━━ Source text

Scipio, good morning. You give the impression of never sleeping. You say Jeremy wouldn't have feared DNA testing. Are you by any chance seeing that through your own eyes and with today's knowledge? Also, if the guilters are to be believed, he rode along the seawall on the way home -and if he didn't the creek was practically at the bottom of his garden- the mud in which is particularly thick and gloopy. Better, surely to put it somewhere it would never be found.
You are quite right, a vestige of my military career is that I sleep 2-3 hours a day if that.
Jeremy, and more importantly his lawyers, had access to records that demonstrate his own expert removed the last vestiges of blood possible and the 1989 report confirming it where the expert could locate no blood at all. So the fix was in from the outset. It was in even more though because the relevant issues is testing the blood that the prosecution and defense claimed was group A.

━━━━
━━ Data supplied

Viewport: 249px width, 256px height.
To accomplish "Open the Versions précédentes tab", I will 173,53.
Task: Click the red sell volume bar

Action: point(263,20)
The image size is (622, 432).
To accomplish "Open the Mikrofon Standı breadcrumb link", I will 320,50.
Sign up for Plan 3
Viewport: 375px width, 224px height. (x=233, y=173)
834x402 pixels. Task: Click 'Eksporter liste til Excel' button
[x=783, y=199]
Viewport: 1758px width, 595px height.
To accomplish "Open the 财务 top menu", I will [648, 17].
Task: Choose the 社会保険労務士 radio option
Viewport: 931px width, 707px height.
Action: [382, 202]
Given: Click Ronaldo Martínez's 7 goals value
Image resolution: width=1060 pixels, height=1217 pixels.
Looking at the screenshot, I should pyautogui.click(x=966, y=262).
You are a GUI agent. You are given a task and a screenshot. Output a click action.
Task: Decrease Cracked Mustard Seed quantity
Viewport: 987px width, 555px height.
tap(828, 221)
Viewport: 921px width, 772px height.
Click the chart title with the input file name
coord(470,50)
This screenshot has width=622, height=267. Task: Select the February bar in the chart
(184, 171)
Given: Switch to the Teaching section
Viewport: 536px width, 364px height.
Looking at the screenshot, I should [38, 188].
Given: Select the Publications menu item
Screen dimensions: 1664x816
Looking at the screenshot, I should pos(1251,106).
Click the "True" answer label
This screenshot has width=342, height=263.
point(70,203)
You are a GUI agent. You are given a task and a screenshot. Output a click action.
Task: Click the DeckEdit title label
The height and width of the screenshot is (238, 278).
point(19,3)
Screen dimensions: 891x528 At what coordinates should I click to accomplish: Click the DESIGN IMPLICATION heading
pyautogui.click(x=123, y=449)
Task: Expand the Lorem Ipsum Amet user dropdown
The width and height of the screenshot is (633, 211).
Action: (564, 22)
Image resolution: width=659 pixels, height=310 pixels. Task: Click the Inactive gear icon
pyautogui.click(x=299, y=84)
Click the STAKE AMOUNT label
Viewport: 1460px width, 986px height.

━━━━

Which people or groups of people does the discussion mention in the paragraph beginning "Jeremy, and more importantly his lawyers"? List each one once. Draw only on the discussion, not on the material.

- Jeremy
- Jeremy's lawyers
- Jeremy's own expert
- The prosecution
- The defense